Why you might need to rethink your attitude to promotion.
Everyone knows how to get a promotion, right? You work hard, achieve the task, deliver results, and then your work is recognised and you are offered a promotion.
Maybe, but there is something else you can do. Strategically plot your way to the top. What can happen if you follow the first route is that you notice people begin to overtake you, because the ability to deliver results is not enough.
It is just the first requirement, a given, but it is not enough to get you onto the next step. You need to do something more.
Because to be deemed to be suitable for promotion to a more senior position you need a different set of skills. Management skills.
Focusing on achieving the task involves you in being competitive on your own account, focused, results driven. So you don’t always see the big picture, or take a strategic view. Your profile is not high with management, you are too busy achieving the task.
Remember, management involves achieving the task, managing the team and developing the people.

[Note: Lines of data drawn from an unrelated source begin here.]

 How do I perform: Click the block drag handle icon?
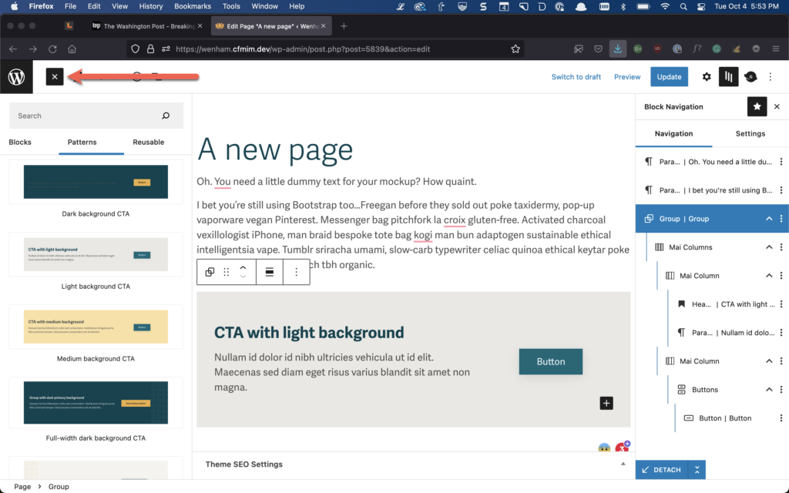(x=227, y=272)
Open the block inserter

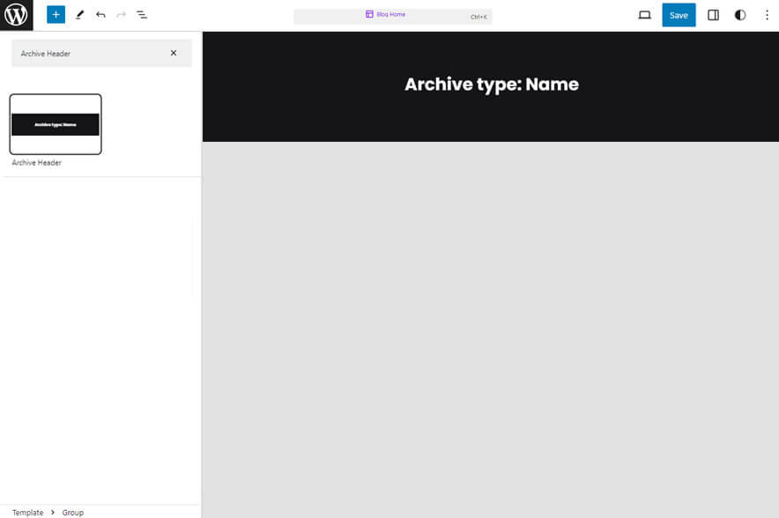pyautogui.click(x=55, y=15)
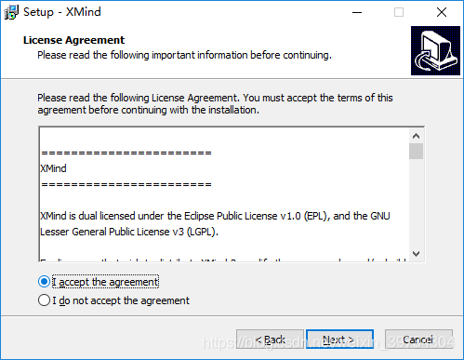Close the XMind setup window
The image size is (464, 360).
click(x=442, y=12)
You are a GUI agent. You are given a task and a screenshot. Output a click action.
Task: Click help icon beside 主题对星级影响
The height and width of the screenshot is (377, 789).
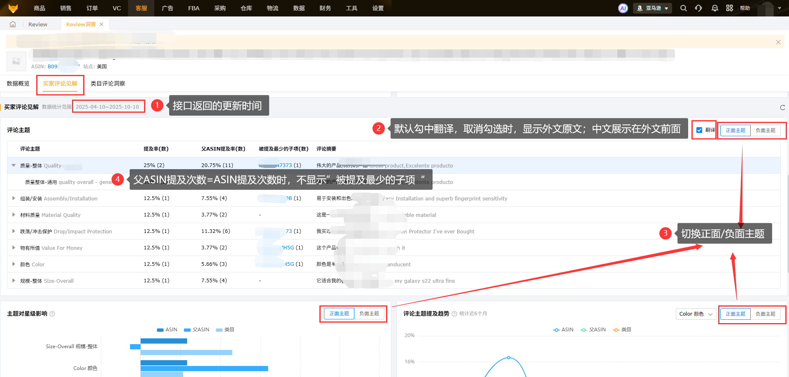click(x=52, y=314)
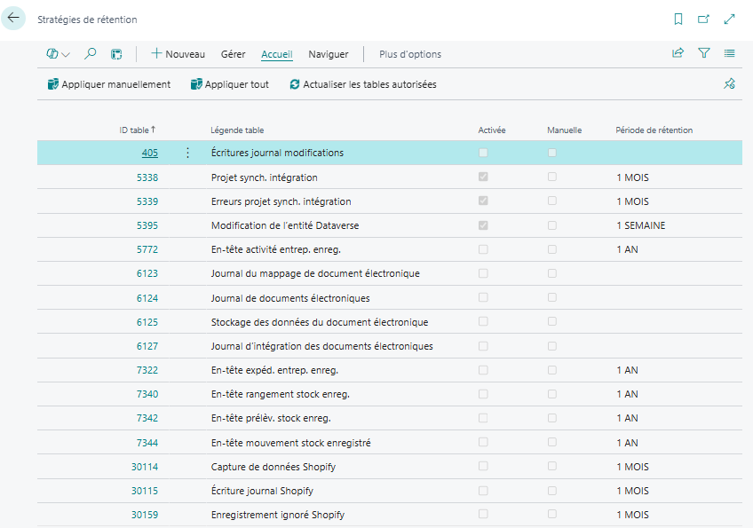Go back with the left arrow button
Screen dimensions: 753x528
[13, 19]
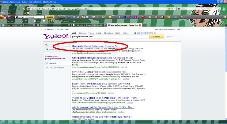Viewport: 227px width, 124px height.
Task: Click the Firefox Home icon
Action: [24, 9]
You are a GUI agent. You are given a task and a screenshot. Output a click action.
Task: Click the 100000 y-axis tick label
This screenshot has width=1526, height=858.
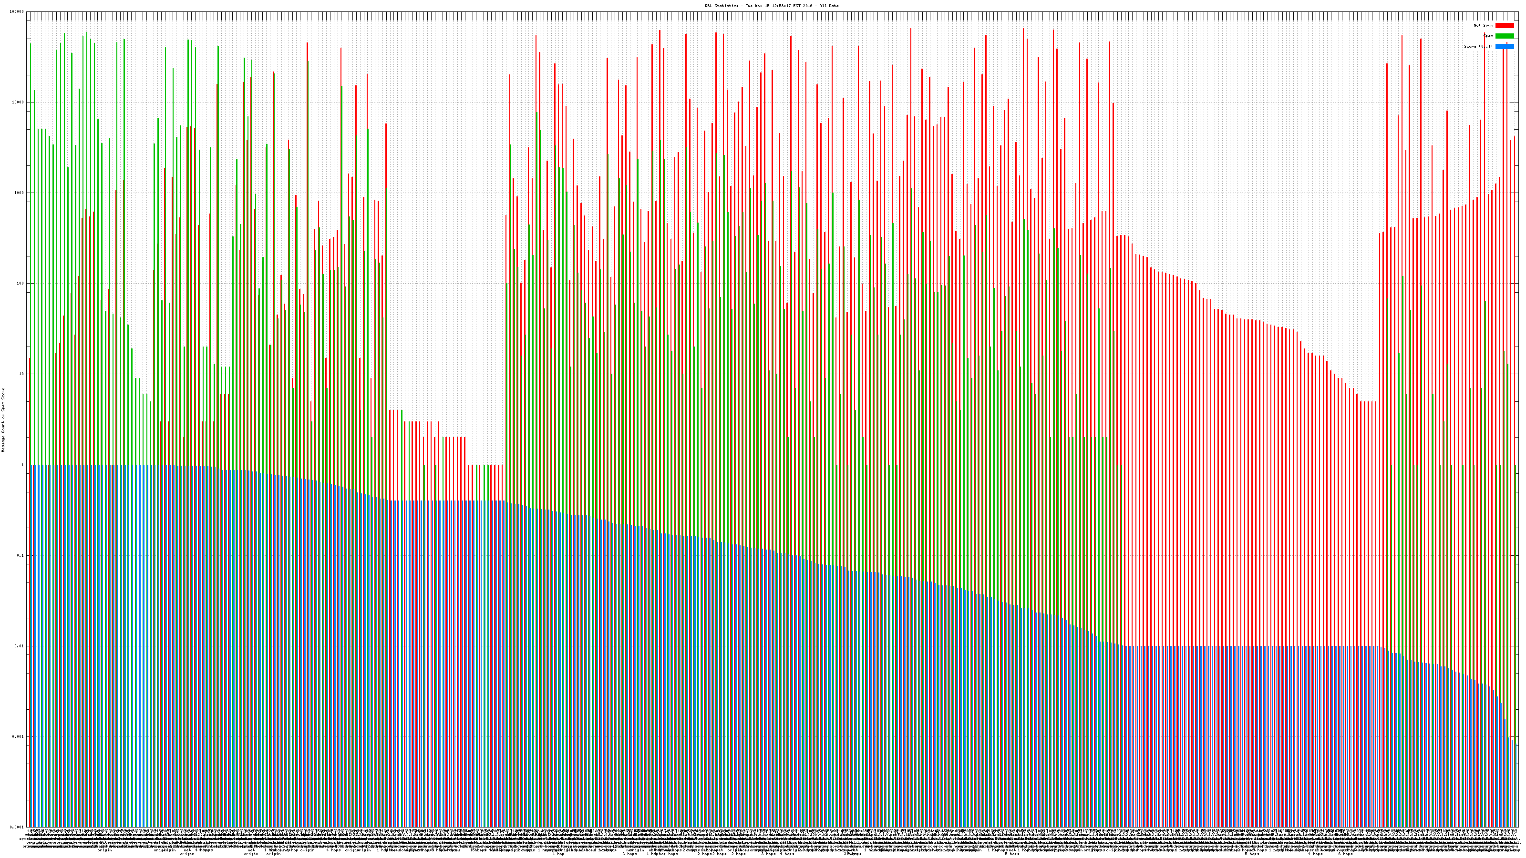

What you need to develop now is the ability to achieve things through other people, rather than putting in all the effort yourself. Offer to train new recruits and harness their abilities to free up some of your own time. In the first instance it will cost you time, as you teach them what you know, but soon it will pay back.
Now you have built up your reputation as someone with people skills, willing and able to share their experience, manage a small team, and now you can get involved with more strategic matters instead of diligently churning out the “grunt work” yourself
You also need to demonstrate that you can think, take the initiative and assert your opinion. And don’t forget common sense.
Successful people also need to be able to influence those around them. Colleagues, staff and managers -360 degree influencers.it is important to be able to lead change, Strategic skills become important, as does decision making.
Successful people often build their strengths, ignoring their weaknesses. They develop their “brand”, and become a specialist in some aspect of the business. They focus on their career rather than the business.
So develop a plan, perhaps a three or five year plan. Where do you want to be then? What do you need to do to get there? Make sure your manager knows your plan.
Review your strengths, and consider how you can build on them and make your profile more visible .how can you become the go-to person with a unique skill, knowledge or expertise.
Have you got a mentor in the business- someone senior to you who will champion you? Think who might be willing to take on that role.
So change your mind set, stop relying on just your ability to produce good work, and meet your targets, to get you a promotion. Start to view building your career as a specific task that you need to work on every day.